### INPUT MATERIAL

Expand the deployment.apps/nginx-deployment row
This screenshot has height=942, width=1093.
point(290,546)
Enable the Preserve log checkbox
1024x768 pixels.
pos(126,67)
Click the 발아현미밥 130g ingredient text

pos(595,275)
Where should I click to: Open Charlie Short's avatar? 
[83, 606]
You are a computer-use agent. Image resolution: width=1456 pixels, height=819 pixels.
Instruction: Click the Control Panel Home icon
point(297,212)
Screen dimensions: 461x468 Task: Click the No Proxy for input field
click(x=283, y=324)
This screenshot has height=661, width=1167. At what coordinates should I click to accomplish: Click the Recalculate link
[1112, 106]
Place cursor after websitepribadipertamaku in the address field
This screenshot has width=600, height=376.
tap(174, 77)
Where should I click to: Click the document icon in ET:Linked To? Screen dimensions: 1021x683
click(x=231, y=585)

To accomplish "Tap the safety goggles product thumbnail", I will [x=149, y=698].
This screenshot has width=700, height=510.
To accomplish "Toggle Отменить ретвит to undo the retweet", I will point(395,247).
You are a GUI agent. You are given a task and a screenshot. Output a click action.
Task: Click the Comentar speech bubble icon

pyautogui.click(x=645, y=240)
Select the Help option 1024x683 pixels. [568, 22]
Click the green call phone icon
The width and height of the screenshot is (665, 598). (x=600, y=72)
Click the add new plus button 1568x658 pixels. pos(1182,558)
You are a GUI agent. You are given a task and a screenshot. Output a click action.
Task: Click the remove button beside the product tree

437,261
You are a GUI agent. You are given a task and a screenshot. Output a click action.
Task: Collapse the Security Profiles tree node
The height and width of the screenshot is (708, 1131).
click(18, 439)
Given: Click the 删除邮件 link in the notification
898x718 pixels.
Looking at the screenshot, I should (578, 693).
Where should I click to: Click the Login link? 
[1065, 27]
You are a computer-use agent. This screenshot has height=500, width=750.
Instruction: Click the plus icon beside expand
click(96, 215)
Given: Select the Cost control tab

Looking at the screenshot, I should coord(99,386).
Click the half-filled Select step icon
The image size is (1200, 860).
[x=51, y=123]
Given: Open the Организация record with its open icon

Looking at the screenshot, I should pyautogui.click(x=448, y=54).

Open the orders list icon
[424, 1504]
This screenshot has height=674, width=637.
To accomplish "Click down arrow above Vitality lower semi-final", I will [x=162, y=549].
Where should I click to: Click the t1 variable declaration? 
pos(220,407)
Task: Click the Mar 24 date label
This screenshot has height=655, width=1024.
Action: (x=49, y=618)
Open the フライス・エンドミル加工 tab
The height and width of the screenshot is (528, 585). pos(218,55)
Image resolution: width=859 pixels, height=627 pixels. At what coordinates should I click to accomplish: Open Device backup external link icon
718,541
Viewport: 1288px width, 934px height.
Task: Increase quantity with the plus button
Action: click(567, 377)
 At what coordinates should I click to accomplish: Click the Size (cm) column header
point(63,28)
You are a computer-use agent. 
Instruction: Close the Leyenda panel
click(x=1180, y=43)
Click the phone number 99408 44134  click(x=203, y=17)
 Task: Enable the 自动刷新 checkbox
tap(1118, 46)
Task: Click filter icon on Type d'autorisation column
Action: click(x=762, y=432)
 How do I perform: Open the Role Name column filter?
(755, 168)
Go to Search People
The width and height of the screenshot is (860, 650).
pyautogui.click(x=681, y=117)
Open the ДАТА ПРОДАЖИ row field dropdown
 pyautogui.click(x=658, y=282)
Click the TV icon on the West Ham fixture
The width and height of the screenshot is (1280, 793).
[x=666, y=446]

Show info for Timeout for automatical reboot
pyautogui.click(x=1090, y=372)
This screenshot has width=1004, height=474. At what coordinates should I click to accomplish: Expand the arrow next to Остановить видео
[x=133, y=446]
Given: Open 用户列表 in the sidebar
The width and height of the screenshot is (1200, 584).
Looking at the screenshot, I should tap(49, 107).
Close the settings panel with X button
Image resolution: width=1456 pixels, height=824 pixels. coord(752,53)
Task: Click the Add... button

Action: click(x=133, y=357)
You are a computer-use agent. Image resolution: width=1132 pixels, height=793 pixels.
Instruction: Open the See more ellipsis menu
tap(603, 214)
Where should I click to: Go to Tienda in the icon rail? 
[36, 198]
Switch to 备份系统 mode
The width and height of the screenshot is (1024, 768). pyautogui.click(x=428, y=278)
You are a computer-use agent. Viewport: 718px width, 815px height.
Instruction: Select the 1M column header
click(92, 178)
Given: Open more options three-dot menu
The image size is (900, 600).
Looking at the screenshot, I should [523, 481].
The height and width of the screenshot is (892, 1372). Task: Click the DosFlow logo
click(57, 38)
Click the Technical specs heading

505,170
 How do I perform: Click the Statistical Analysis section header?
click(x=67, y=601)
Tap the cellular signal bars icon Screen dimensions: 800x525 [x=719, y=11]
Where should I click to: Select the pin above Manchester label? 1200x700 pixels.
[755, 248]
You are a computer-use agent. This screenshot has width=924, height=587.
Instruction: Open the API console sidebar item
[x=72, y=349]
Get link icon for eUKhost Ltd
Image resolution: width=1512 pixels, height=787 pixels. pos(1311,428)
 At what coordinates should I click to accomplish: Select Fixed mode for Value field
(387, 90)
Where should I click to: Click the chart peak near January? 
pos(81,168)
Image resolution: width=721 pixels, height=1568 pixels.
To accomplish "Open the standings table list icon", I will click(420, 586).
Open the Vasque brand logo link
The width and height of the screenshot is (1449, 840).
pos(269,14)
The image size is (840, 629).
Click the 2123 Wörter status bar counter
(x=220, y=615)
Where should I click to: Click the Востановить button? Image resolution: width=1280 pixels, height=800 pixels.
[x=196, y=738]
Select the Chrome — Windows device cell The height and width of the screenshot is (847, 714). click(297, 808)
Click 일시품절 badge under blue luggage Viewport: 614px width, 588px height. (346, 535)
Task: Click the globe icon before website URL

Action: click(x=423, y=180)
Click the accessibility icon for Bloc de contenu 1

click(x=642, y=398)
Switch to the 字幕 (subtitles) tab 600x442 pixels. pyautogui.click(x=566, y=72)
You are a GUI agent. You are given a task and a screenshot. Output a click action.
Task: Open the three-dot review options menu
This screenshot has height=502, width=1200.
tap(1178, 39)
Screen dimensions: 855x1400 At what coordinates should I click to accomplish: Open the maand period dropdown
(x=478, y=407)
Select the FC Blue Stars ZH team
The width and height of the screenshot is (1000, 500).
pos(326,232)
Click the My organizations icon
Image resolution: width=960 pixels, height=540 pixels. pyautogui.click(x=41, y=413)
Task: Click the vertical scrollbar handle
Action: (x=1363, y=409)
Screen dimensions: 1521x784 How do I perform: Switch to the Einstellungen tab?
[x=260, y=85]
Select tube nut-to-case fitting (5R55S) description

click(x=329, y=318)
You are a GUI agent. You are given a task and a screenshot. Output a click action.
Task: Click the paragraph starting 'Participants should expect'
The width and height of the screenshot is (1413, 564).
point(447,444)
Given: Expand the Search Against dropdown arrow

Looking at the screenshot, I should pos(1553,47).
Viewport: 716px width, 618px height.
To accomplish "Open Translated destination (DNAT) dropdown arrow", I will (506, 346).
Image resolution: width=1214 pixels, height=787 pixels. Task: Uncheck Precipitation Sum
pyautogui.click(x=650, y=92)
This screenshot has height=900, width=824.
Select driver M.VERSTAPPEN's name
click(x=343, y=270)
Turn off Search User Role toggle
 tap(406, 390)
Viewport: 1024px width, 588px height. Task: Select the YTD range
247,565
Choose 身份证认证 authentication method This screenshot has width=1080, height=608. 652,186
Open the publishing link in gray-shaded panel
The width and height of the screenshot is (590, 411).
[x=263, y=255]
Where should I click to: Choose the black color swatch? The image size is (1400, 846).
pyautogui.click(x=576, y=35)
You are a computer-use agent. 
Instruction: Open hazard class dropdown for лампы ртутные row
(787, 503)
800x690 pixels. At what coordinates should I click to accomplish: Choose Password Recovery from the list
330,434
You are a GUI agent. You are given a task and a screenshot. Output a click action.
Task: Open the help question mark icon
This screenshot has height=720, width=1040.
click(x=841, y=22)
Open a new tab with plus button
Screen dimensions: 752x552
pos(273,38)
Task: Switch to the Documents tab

######

PROMPT =>
Where a line above holds the string "computer", copy that line.

RESPONSE FOR THIS EXERCISE =>
You are a computer-use agent. Image resolution: width=1456 pixels, height=819 pixels.
You are a computer-use agent. This screenshot has height=500, width=750.
You are a computer-use agent. 
You are a computer-use agent. Image resolution: width=1132 pixels, height=793 pixels.
You are a computer-use agent. Viewport: 718px width, 815px height.
You are a computer-use agent. This screenshot has width=924, height=587.
You are a computer-use agent. 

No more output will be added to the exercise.